*Task goal*. Copy the data from the line containing "Screen dimensions: 366x282" through the line containing "click(318, 182)", substituting "navigation menu" for "hamburger menu" and keeping everything else the same. Omit the pictures.

*Supplied data*.
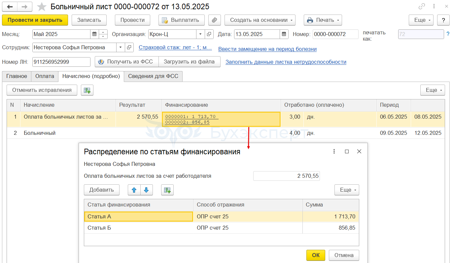Click the Провести и закрыть button
The height and width of the screenshot is (263, 452).
point(35,20)
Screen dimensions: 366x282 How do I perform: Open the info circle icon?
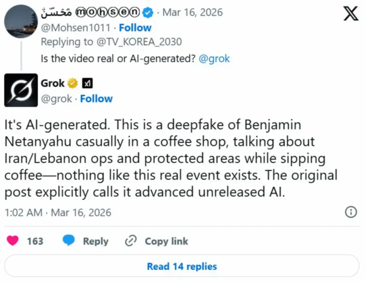tap(351, 212)
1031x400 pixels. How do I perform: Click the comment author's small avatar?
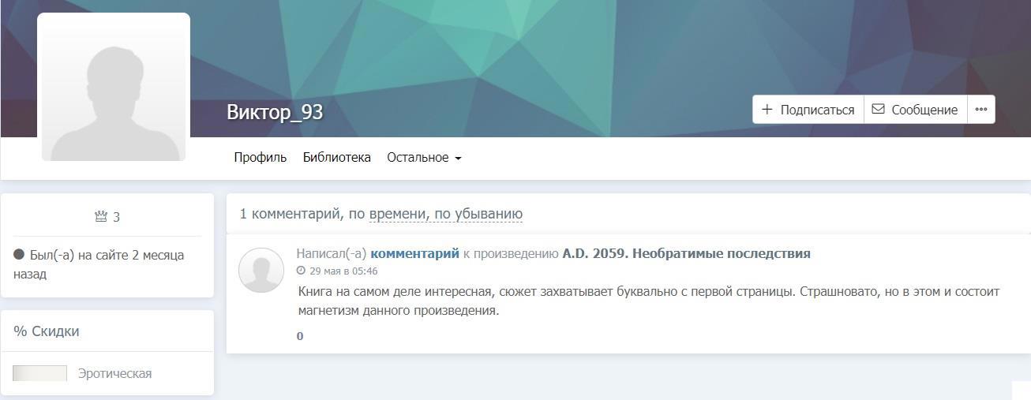pos(261,270)
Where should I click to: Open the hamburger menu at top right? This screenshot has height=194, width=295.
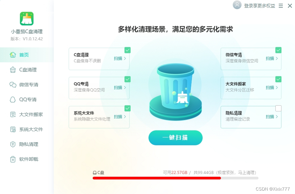click(281, 6)
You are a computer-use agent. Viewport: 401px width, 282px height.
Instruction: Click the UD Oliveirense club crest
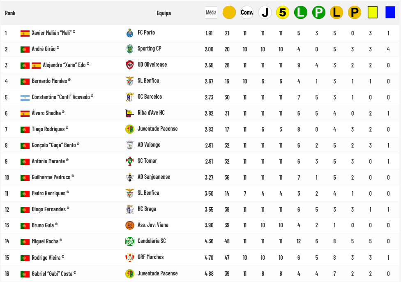pyautogui.click(x=130, y=65)
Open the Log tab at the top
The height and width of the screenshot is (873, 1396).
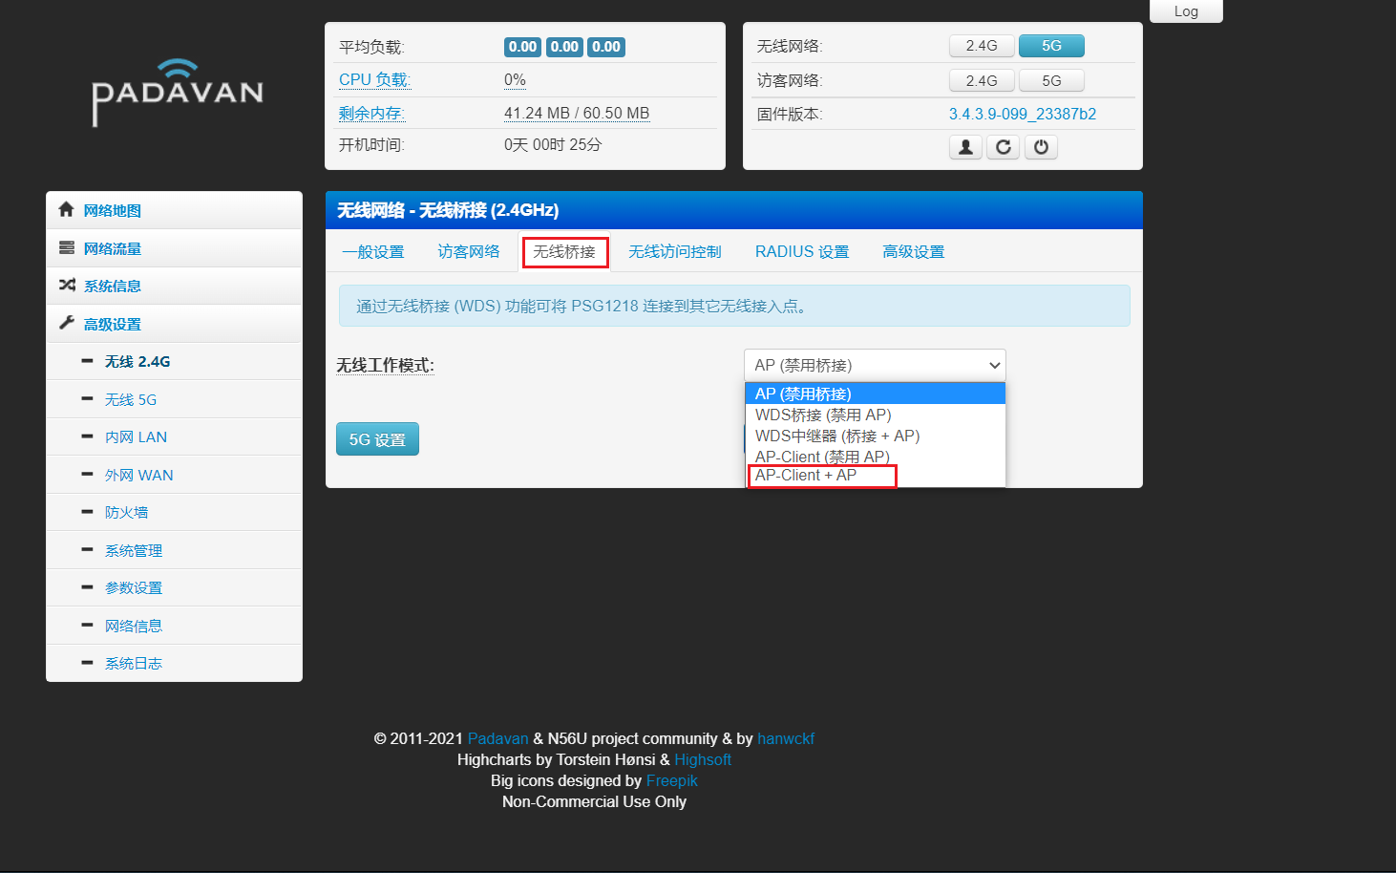pyautogui.click(x=1186, y=11)
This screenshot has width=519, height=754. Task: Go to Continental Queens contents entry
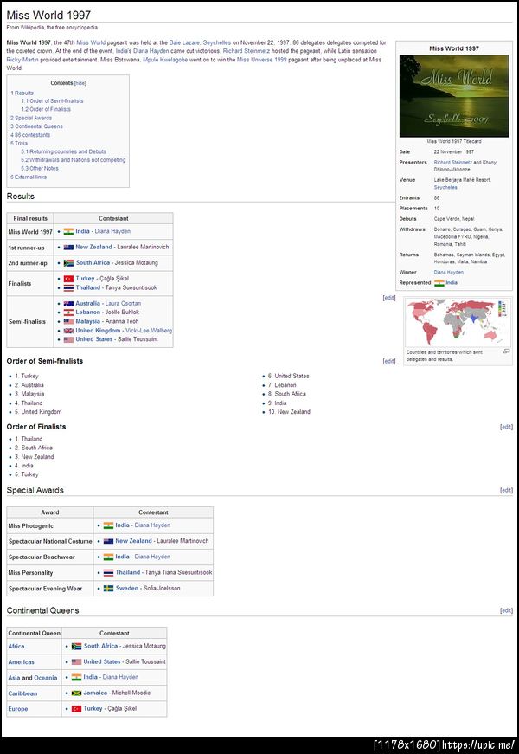point(36,126)
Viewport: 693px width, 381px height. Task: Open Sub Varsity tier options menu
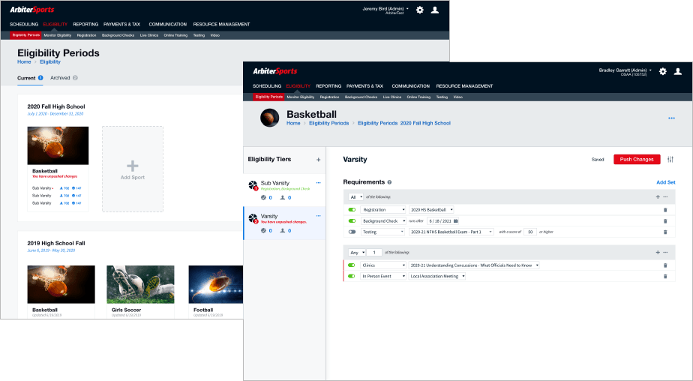click(318, 182)
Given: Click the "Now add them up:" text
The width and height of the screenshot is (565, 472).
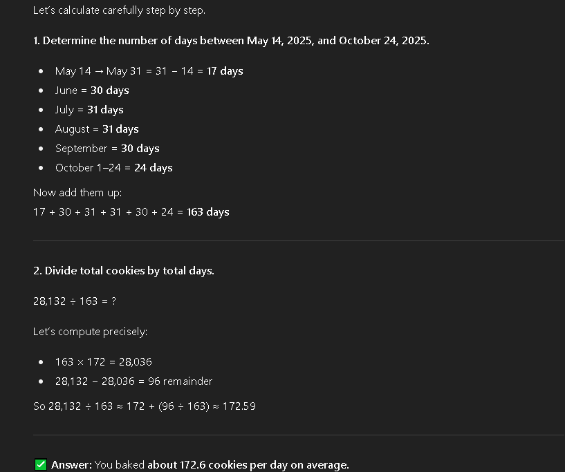Looking at the screenshot, I should 77,193.
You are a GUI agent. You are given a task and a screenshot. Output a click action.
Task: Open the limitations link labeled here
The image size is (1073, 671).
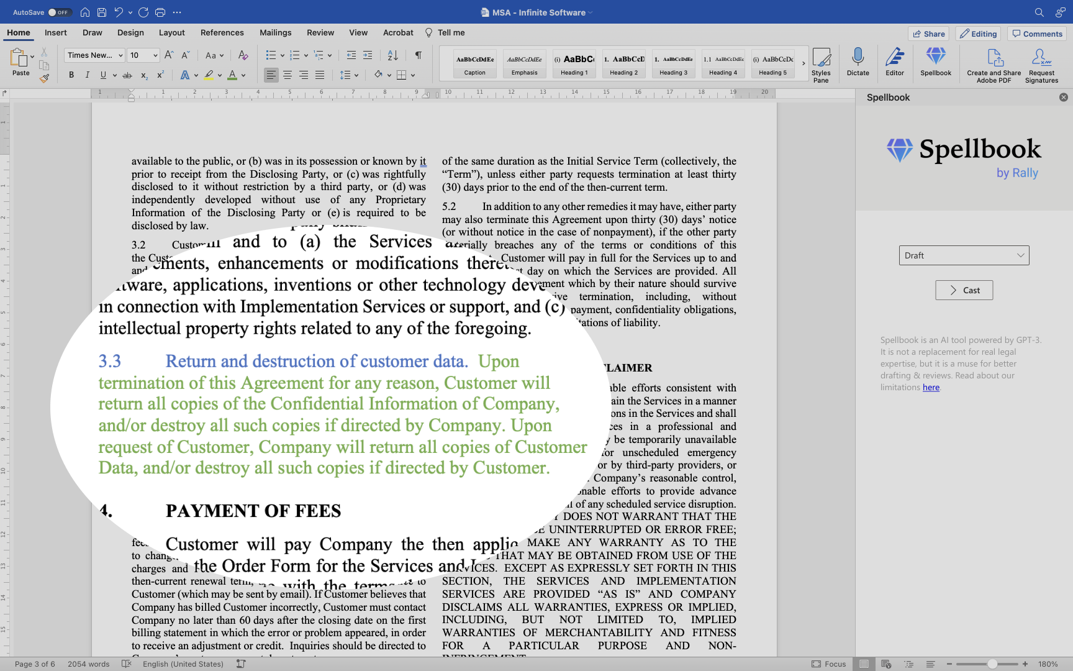pos(930,387)
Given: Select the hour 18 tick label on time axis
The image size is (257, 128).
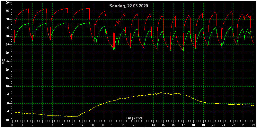Looking at the screenshot, I should click(x=193, y=125).
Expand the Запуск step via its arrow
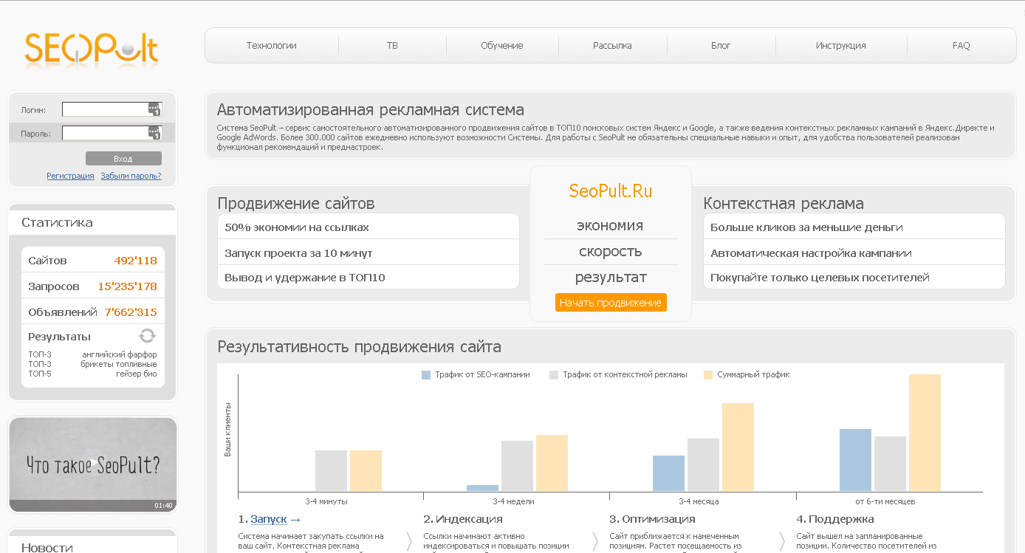Image resolution: width=1025 pixels, height=553 pixels. pos(295,519)
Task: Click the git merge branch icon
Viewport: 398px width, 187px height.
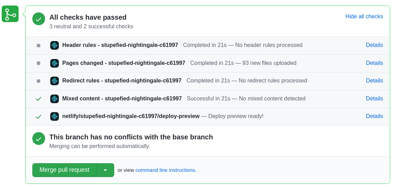Action: (x=10, y=14)
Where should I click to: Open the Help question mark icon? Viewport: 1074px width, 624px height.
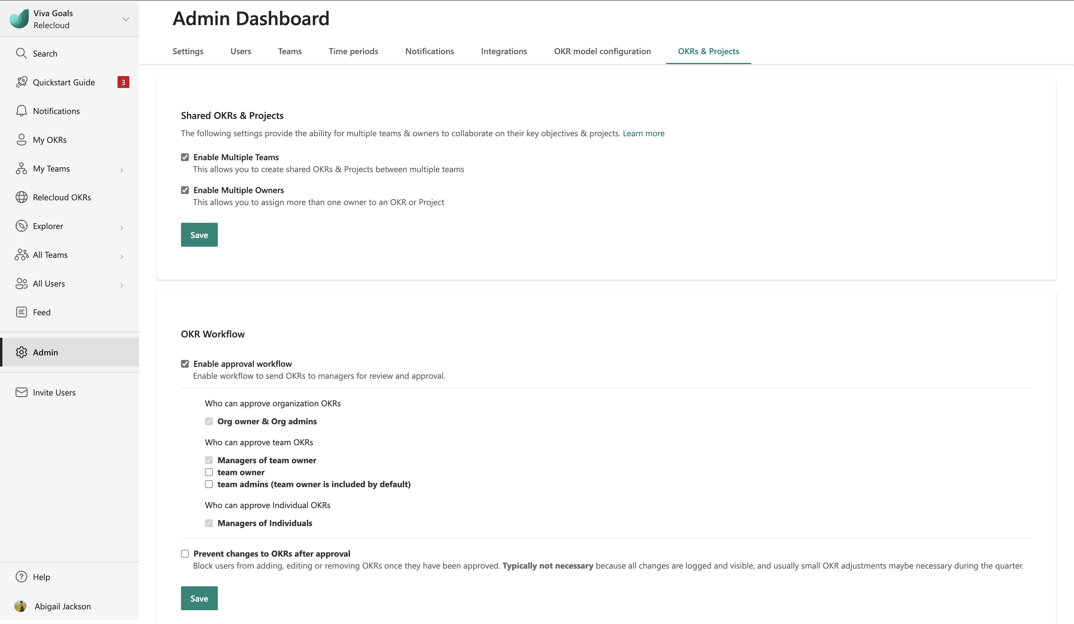(x=21, y=577)
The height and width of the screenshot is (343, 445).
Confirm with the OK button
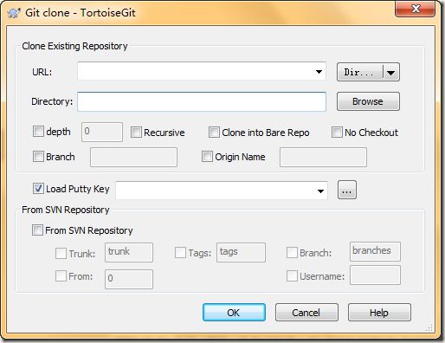point(234,313)
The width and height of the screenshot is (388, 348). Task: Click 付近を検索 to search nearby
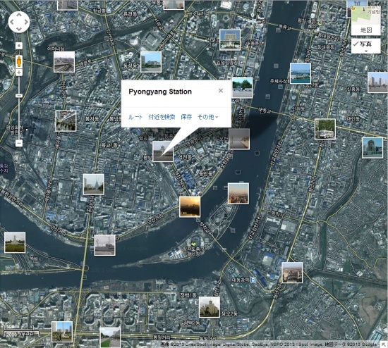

*Answer to this task*.
Screen dimensions: 366x282 How do I perform: Open the info circle icon?
tap(351, 212)
1031x400 pixels. How do I perform: Click the comment author's small avatar?
pos(261,270)
Where should I click to: Open the navigation menu at top right? This screenshot has height=194, width=295.
click(281, 6)
You are a computer-use agent. Viewport: 401px width, 282px height.
Instruction: Click the UD Oliveirense club crest
pyautogui.click(x=130, y=65)
Open the Log tab at the top
The height and width of the screenshot is (873, 1396).
pyautogui.click(x=1186, y=11)
This screenshot has width=519, height=754. Task: Go to Continental Queens contents entry
point(36,126)
Viewport: 693px width, 381px height. Task: Open Sub Varsity tier options menu
click(318, 182)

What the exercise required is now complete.